(Saved data entries)
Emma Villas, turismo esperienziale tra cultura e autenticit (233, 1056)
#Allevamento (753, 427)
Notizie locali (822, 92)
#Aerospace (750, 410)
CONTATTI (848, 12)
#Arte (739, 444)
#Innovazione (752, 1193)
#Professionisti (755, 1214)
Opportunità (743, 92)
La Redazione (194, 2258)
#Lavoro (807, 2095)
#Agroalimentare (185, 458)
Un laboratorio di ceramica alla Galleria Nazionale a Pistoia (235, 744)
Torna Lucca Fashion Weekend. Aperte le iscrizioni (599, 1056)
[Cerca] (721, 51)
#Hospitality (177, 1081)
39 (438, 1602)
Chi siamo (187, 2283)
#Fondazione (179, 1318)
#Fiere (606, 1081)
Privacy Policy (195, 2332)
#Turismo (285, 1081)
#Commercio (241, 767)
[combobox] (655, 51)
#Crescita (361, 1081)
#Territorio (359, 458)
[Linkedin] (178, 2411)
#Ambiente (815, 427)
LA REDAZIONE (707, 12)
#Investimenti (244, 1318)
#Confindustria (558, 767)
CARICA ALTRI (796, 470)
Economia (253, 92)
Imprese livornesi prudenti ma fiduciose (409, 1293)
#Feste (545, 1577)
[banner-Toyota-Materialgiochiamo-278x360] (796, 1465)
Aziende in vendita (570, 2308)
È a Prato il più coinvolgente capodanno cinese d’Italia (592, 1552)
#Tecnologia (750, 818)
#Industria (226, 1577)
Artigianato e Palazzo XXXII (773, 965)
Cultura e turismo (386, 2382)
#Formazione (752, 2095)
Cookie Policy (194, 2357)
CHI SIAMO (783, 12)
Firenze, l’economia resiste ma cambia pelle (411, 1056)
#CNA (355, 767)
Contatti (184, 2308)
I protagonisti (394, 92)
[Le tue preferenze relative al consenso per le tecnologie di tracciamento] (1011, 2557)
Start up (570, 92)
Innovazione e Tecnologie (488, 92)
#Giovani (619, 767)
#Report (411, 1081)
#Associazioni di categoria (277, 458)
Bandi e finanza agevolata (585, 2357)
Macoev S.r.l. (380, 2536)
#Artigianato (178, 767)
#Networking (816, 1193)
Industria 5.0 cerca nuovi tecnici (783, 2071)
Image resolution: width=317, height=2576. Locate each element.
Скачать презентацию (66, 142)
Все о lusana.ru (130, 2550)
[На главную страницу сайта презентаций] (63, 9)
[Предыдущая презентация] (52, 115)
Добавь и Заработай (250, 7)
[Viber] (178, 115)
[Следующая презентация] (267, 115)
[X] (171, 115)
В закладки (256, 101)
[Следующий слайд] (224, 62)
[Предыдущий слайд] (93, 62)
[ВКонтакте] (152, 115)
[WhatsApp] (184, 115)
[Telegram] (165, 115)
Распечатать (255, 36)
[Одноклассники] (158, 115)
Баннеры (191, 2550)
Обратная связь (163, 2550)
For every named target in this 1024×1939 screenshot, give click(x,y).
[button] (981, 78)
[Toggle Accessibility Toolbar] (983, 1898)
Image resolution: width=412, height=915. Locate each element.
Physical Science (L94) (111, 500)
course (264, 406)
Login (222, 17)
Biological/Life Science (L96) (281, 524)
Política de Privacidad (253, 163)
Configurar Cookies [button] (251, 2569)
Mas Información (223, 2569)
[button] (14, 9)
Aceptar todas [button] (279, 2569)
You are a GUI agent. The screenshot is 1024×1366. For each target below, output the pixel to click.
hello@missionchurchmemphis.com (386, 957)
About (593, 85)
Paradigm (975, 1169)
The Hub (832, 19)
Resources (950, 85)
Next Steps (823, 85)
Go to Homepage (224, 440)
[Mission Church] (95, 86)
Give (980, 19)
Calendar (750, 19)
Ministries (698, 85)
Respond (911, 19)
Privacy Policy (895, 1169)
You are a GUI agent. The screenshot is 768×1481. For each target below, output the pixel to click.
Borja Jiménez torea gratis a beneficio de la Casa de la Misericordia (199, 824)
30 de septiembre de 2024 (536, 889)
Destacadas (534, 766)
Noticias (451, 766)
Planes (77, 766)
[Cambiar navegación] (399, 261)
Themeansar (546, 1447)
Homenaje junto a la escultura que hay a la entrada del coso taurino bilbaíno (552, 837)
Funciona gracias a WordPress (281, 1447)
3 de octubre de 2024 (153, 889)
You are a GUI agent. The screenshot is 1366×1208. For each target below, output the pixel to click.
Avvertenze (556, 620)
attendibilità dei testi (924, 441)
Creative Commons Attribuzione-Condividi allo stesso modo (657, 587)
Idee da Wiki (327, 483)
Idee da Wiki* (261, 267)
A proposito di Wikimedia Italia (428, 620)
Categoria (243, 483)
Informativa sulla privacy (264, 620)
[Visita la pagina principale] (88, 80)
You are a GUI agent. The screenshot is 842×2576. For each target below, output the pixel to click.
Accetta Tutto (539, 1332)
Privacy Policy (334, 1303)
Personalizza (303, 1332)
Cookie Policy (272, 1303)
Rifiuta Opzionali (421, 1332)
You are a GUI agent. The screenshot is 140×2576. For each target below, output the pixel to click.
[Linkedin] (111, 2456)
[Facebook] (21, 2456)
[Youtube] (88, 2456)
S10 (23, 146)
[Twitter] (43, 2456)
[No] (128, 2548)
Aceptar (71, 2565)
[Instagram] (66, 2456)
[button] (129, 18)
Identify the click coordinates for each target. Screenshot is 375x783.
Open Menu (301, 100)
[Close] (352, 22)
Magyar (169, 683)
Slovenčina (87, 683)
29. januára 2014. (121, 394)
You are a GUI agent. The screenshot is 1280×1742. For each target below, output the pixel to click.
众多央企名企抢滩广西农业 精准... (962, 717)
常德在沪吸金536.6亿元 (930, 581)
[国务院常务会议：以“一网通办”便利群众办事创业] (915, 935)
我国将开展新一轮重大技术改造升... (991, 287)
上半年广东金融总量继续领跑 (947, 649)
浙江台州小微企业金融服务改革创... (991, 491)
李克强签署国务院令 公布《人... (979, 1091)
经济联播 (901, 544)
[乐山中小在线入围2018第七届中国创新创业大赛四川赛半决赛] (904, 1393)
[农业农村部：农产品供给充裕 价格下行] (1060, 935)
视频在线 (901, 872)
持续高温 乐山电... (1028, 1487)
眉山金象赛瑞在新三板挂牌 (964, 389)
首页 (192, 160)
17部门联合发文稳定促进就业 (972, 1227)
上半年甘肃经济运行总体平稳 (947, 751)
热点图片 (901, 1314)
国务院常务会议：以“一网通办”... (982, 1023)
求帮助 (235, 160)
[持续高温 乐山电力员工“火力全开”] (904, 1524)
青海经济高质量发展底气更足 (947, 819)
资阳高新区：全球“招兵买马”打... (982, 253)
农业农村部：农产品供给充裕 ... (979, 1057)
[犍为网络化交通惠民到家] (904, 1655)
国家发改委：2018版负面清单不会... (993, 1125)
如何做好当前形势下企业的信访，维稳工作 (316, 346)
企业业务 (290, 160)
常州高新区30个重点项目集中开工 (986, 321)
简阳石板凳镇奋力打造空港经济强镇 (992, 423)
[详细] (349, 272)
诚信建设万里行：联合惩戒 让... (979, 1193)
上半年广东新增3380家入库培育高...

• EXERCISE OBJECTIVE: Every line that holds the word "Innovazione" should be copied from the records above.

• TASK RESPONSE:
#Innovazione (752, 1193)
Innovazione e Tecnologie (488, 92)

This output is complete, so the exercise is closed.